Last Updated: 03 February, 2020

Pokerface
Josie Barnard








Pokerface
Josie Barnard
Virago
London 1996
£7.99
186049112X




Merchandise Links

UK Edition: Amazon.co.uk



"Bugger this for a lark," our mum said. "I’ve had enough."

Yes. This is satisfactory. It is printed in my best hand, in my orange Junior School exercise book. I am pleased.

It is my turn to read out to the class.
If only all the school’s fourteen children weren’t in this one class.
I tighten my cross-legged position so that my heels lever me, straight-backed, higher slightly than the others, defiant. The classroom feels as cold to me as a disused, falling down barn. I close the exercise book in my lap and press my hands flat over the title: My Summer Holiday.
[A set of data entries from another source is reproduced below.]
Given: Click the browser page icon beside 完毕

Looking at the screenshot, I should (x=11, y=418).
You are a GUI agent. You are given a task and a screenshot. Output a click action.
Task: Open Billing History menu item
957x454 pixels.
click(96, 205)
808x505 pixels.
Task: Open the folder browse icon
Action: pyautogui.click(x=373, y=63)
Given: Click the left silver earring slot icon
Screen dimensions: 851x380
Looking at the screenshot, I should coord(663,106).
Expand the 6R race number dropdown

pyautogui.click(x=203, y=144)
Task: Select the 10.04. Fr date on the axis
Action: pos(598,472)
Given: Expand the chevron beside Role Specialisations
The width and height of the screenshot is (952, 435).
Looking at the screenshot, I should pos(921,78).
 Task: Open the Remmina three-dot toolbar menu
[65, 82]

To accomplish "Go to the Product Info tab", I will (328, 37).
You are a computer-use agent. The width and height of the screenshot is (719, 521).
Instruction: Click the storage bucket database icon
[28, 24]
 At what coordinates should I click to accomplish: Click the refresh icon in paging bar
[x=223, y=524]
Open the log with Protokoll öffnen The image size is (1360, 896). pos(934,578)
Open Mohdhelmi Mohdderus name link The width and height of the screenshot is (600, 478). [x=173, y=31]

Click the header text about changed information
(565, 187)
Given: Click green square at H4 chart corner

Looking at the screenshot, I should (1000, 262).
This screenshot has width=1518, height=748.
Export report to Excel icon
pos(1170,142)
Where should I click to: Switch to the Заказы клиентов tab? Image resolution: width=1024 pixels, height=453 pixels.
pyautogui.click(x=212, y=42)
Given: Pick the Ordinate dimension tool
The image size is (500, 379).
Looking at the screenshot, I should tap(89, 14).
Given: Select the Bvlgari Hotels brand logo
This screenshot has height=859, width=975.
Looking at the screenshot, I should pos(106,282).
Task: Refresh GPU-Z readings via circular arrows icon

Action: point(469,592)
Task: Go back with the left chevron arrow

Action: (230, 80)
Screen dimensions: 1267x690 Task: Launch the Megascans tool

Josie Barnard’s first novel feels deeply autobiographical, and by all accounts it is. Allie is eleven when her mother walks out on her husband and three children. She is never to reappear in the book, apart from the odd postcard, or Christmas present. The four of them rattle around in a remote house in Yorkshire trying to feed themselves on burnt offerings, occasionally resulting in being taken to the famed Harry Ramsden’s fish and chip shop. Their father’s ineptitude, emotionally and domestically, is rendered with an honesty and cool empathy that characterises the tone of this accomplished book

Allie is a loner. She hides, as the title suggests, behind a pulled down fringe and heavy glasses, behind a pokerface. Her school career is one of odd-ball cleverness, her emotional landscape as often as not about finding ways to torture her siblings, and drive away the odd girlfriend her father manages to find. Childhood as it really is. Through adolescence Allie’s defences work perfectly, but being a clever, truculent, self-possessed eleven year old with a will of iron is one thing. Being a vulnerable kid, then pubertal, then adolescent, then adult, without the ability to let anyone near you is another.

Josie Barnard has an original, quirky voice. This is a small story, as many autobiographical first novels are – but it’s perfectly formed. The pain of a ruptured family, the banality of everyday struggles, and at the centre a real person who illuminates the narrative with wit, black humour and a certain skewed romanticism.